FROM RELIGION TO FAITH
Kosovo Albanians are predominantly Muslim, with this identity becoming stronger since the 1999 conflict and independence. There is also a small Albanian Catholic minority. Mother Theresa is an iconic figure for many Albanians. The Kosovo Serbs are Orthodox, and several of the holiest sites in Serbian Orthodoxy are in Kosovo. Since 1999, about 1000 Kosovo Albanians have become evangelical believers, and many churches are led by national pastors. Although evangelical believers have the same legal status as Muslims, Orthodox and Catholics, the church as a whole remains small and under pressure.
Directly following the war in 1999, OM began bringing love and hope to the broken land of Kosovo. Previous teams participated in some exciting projects of rebuilding and beginning relationships with both Serbs and Albanians. OM currently serves in three of the largest cities, with outreaches to surrounding villages.

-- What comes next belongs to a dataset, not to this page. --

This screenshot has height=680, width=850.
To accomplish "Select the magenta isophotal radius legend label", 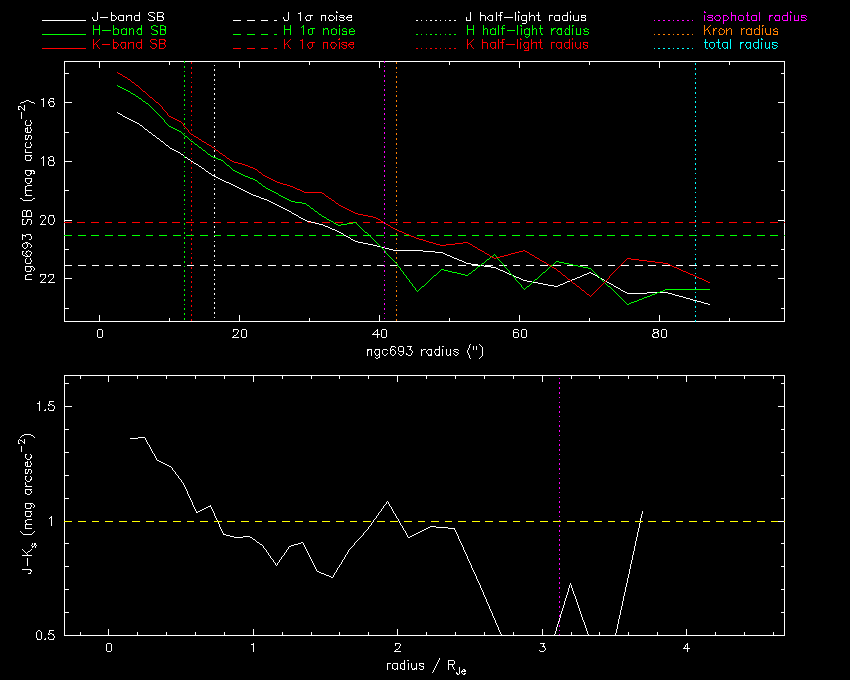I will (755, 18).
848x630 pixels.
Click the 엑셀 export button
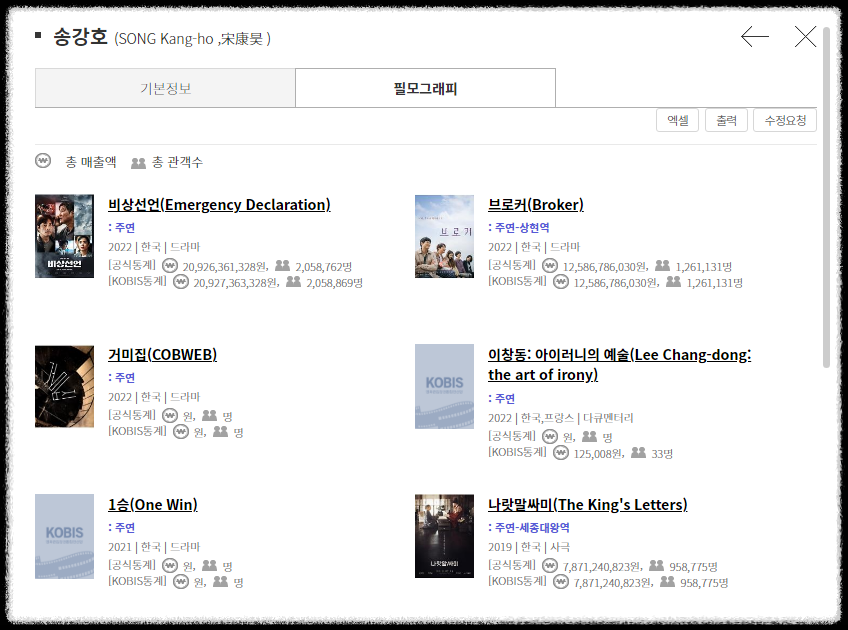677,119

The city of Peja lies below the mountains bordering Montenegro. There has been an OM team here since 1999. The current team has several ministries. 1) The main ministry is working with women who are victims of domestic violence and have nowhere to go after leaving the local women’s refuge. The team help them to find living accommodation, assist in their rehabilitation, and teach them new skills, all aimed at making a fresh start in life. 2) Micro-business training and development benefits poor Albanian families , and also women, who face many social restrictions . 3)The team undertake weekly literature distribution in the surrounding villages, many of which remain economically devastated since the fall of communism, and the war. Therefore humanitarian aid is an integral part of this ministry, and the team hopes to begin some business projects and micro-finance loans.
OM Kosovo’s newest team (autumn 2010) has started in the sprawling city of Gjakova, an hour south of Peja. This small team has the vision of establishing a café-centre, including a coffee shop and craft space, which will model drug education, healthy lifestyles, and provide a smoke-free environment for families, young people and individuals...this could lead to other drug rehab/prevention projects in the future. The team currently run a drug education programme for high school pupils, and adults, both in Gjakova , and throughout Kosovo. The programme’s slogan is “thuaj po, jetës” – “say Yes to Life”. The team hope that by providing youngsters with information about the dangers of drugs and alcohol, they will see the importance of making healthy, positive choices over their bodies and life. For more information, please visit http://www.theway.uk.com
“OM Arts in Kosovo”, based in the capital city of Pristina, has a wide-reaching vision: to build God’s music scene in Kosovo and create a vibrant Biblical community for artists, actively seeking to unify the Body of Christ around the nation, and use the gifts and talents of youth to transform Kosovo through cultural renewal. One current initiative is staging concert-tours of Kosovan cities by local and international artists, partnering with local churches. Other strategies include running art training camps, and in future providing musical instruments to talented people who cannot afford to buy them. The ultimate vision of OM Arts is opening up a full time venue, designed to reach the youth of Kosovo in an environment that they can connect with. This would double as a music and art training centre during the week, offering lessons in various artistic disciplines, and as a concert venue/Christian club on the weekends.